- _Task brief_
Count how many lines of the material below contain the string "This". Reply with the number alone.
# Start of Records supplied
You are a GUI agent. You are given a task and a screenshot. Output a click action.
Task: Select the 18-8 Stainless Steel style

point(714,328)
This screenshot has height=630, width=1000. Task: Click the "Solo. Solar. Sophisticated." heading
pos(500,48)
# End of Records supplied
# Start of Records supplied
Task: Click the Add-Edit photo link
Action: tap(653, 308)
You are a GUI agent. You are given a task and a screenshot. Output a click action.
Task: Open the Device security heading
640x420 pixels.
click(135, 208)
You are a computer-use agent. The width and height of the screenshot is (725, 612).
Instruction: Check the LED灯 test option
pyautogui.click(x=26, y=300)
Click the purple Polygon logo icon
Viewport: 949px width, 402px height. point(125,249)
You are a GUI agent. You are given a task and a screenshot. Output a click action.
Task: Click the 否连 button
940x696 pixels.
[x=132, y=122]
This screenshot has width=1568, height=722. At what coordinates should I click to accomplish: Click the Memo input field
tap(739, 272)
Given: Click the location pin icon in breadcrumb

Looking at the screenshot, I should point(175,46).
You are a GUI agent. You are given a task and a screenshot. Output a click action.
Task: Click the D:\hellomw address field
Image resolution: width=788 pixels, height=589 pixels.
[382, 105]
# End of Records supplied
- _Full answer_
2